The Prime Minister deserves great credit for bringing in a national carbon pricing policy, and for sticking with it against sustained opposition. But we’re not actually a world leader on this. More than 60 countries and sub-national jurisdictions around the world have some form of carbon pricing in place; at $40 per tonne, the federal carbon price is currently lower than that charged in several countries, including Iceland, the Netherlands, Ireland, South Korea, France, Norway, Finland, Switzerland, and Sweden.

True, Canada’s carbon tax applies more broadly than most, with more than 70 per cent of greenhouse gas emissions now covered. Still, if the Prime Minister believes as passionately in carbon pricing as he says he does – “putting a price on pollution is the most efficient and powerful way” to reduce emissions, he told a panel discussion at the conference – it’s a mystery why his actions do not more fully correspond with his beliefs.

What is COP26? A guide to the Glasgow climate talks – the world’s most consequential environment conference

Over the next decade, carbon pricing is projected to account for only a part of Canada’s projected reductions in greenhouse gas emissions. The rest is to be delivered by an assortment of literally hundreds of different programs, federal, provincial and municipal.

The same federal document that announced, late last year, the federal carbon price would increase to $170 a tonne by 2030 (that’s good, but Sweden is already there) also contained more than 60 other initiatives – the usual mix of subsidies for this and regulations forbidding that. Some of these are probably unavoidable: pricing methane gas emissions is next to impossible, for example.

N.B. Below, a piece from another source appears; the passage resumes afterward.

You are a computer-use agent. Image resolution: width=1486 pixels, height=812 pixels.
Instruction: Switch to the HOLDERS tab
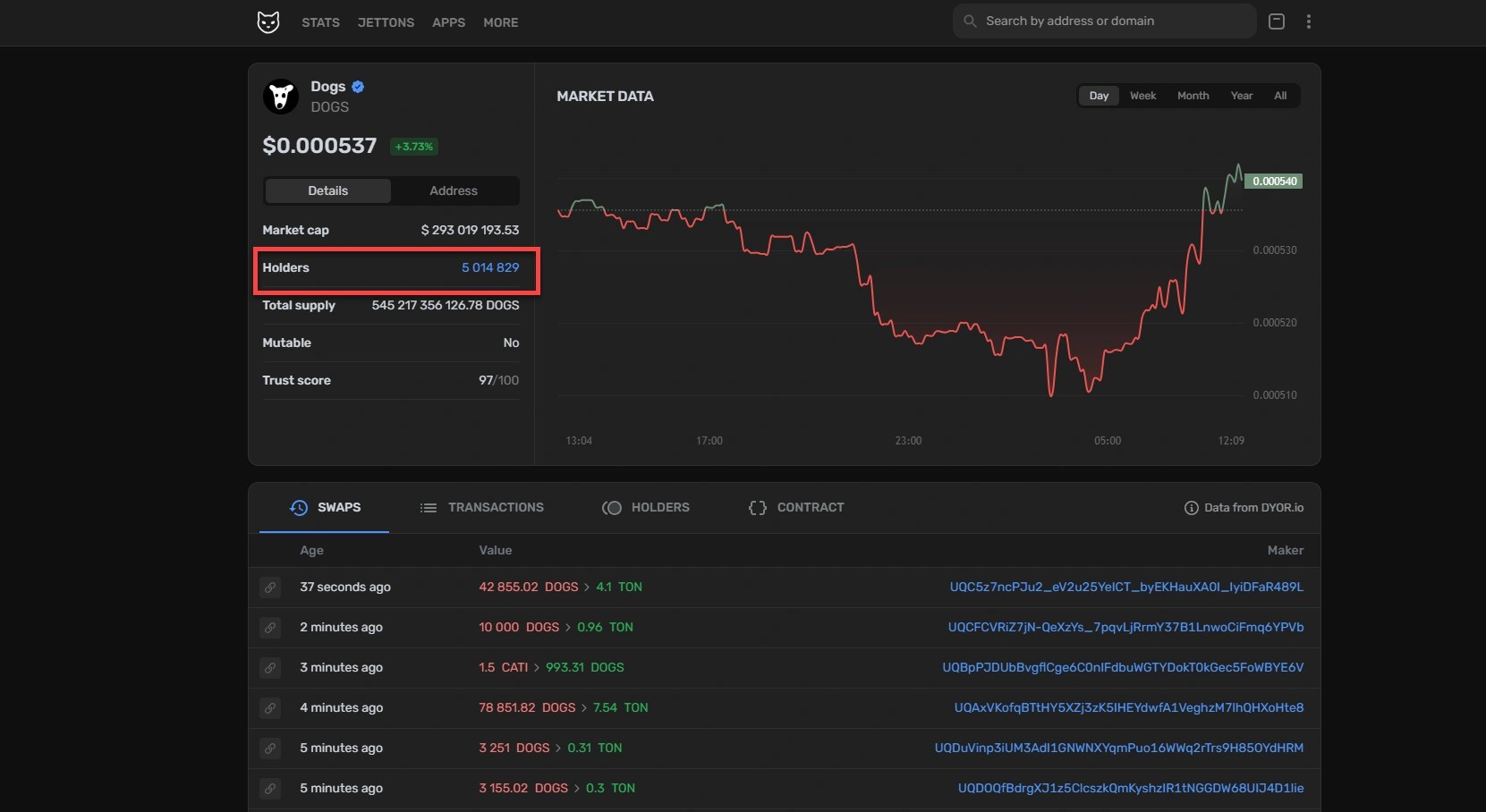click(646, 508)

But most are demonstrably less efficient or powerful than carbon pricing. That the federal government continues to champion them nevertheless is in some part due to ideology, in some larger part due to politics. But they add up.

We have just spent the past several years in a furious national debate over whether to impose a price on carbon. Critics, led by the federal Conservatives, have raised many objections, but were most adamant about its alleged cost to economic growth.

Yet study after study has shown that the cost of carbon pricing is negligible: even at $170 a tonne, roughly a 20th of a percentage point of GDP annually. If the economy would otherwise have grown at 1.7 per cent, it might instead grow at 1.65 per cent.

On the other hand, the costs of other approaches to reducing greenhouse gas emissions are quite large. In a 2019 report, the Ecofiscal Commission, a group of economists and climate experts, calculated the costs of three such bundles of policies – one modelled on the existing federal plan, two others relying even more heavily on subsidies and regulations (as, for example, the Conservatives propose).

It found they reduced annual economic growth by anywhere from one-quarter to four-fifths of a percentage point – that is, they cut the rate of growth from what it would have been under a pure carbon pricing scheme by as much as a half. That was based on the emissions target to which we were then committed, a 30-per-cent reduction from 2005 levels by 2030. But what happens as the years pass, and the climate crisis worsens, and we are challenged to set, and hit, still more ambitious targets?

At present we are nowhere near our 2030 target – not even the 30 per cent to which we agreed at the Paris climate conference, never mind the 40-45-per-cent reduction to which we have more recently committed ourselves. Perhaps current policy will get us there – but that still leaves us a long way from “net zero” in 2050.

So the likelihood is that between now and then we are going to see wave after wave of new policies layered on top of existing and planned policies. The more that we rely on subsidies and regulations, the greater the hit to economic growth.

And economic growth was dangerously low to start with! At a projected long-run rate of 1.7 per cent per year, it is barely half what it was a generation ago. That’s a crisis on its own, with an aging population, and the soaring health care costs that go with it.

How we address the climate crisis, in short, has critical implications for how we weather the demographic crisis. What target we choose matters far less than how we go about reaching it.